Stated problem → Pick out every line of the rows below that contains the string "width", treating uppercase and lowercase as different.

[Recorded data]

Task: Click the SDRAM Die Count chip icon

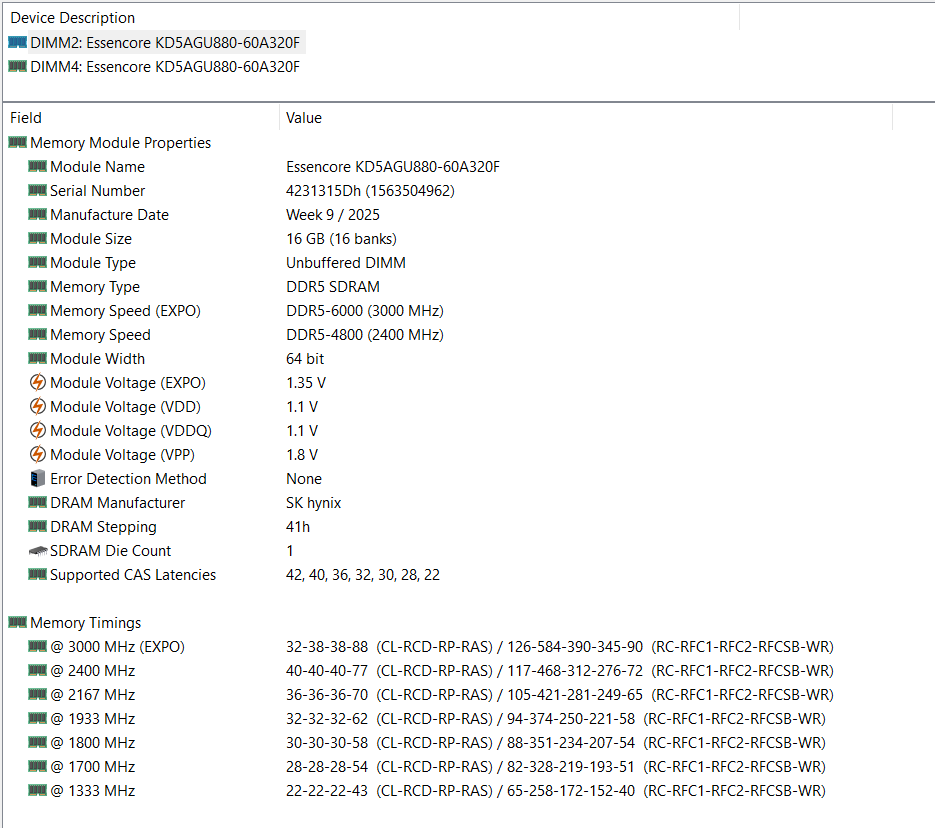Action: [x=38, y=551]
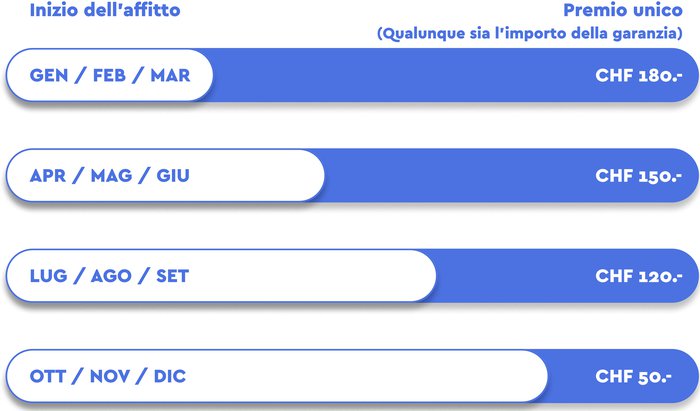Click the word MAR in the first row
This screenshot has width=700, height=411.
(171, 75)
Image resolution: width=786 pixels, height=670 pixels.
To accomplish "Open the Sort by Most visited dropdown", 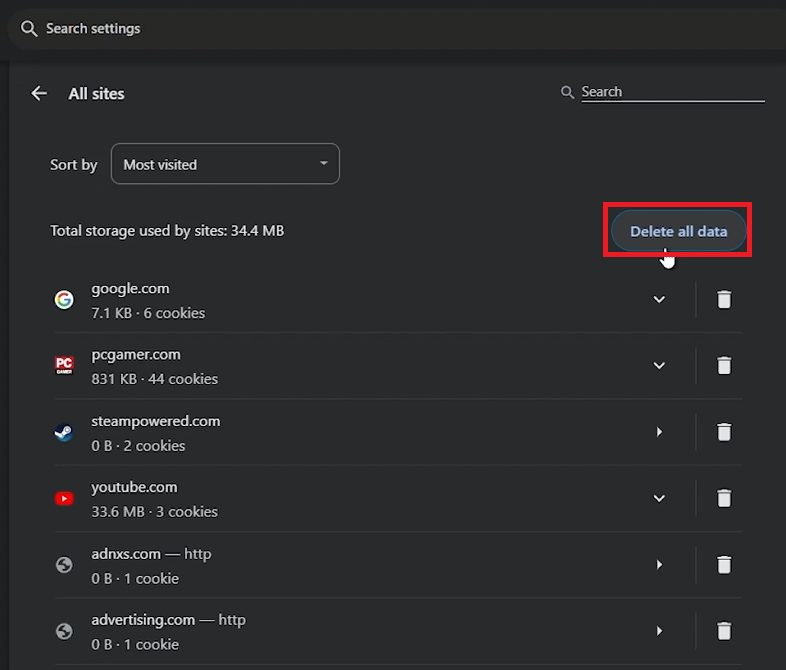I will [225, 164].
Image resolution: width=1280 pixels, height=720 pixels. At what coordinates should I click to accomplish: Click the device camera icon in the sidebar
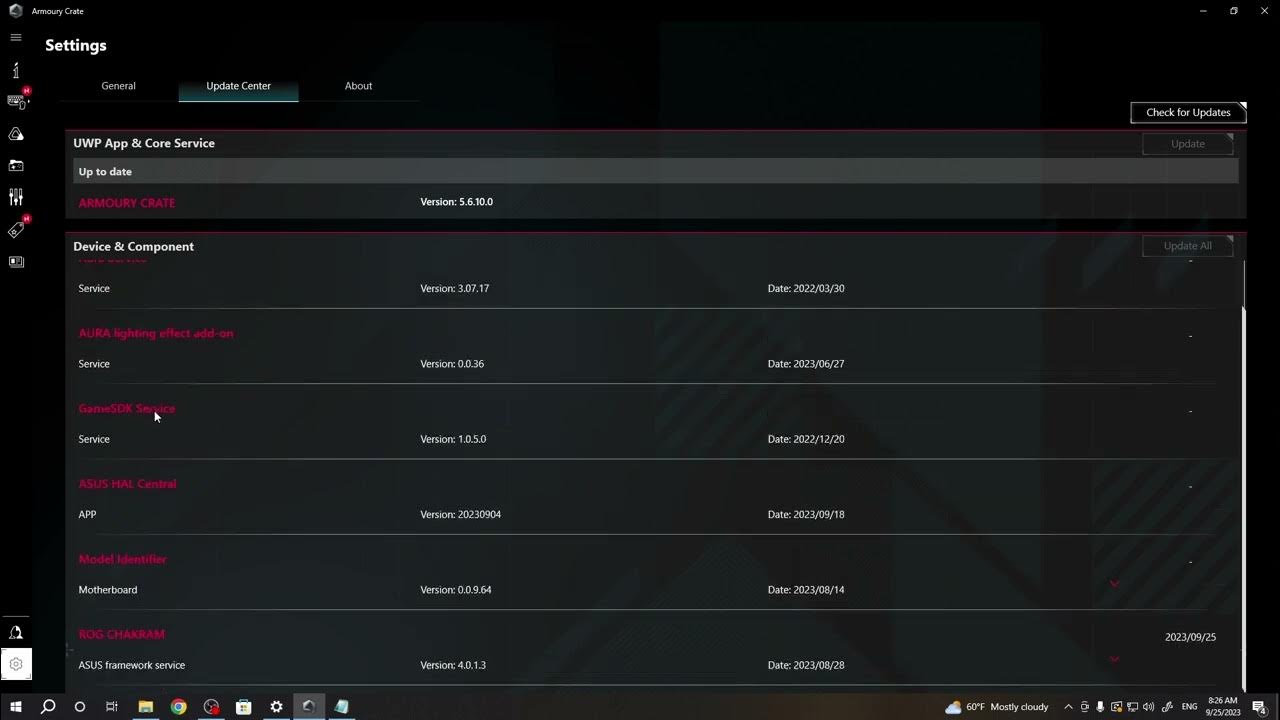[15, 165]

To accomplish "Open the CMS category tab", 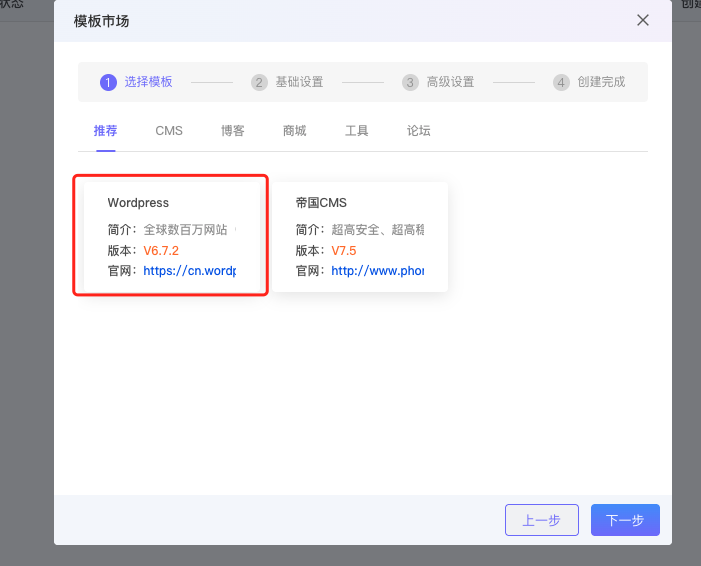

Response to the exercise →
This screenshot has width=700, height=411.
Image resolution: width=786 pixels, height=670 pixels.
Image resolution: width=1280 pixels, height=720 pixels. At what coordinates should I click to accomplish: Click the device camera icon in the sidebar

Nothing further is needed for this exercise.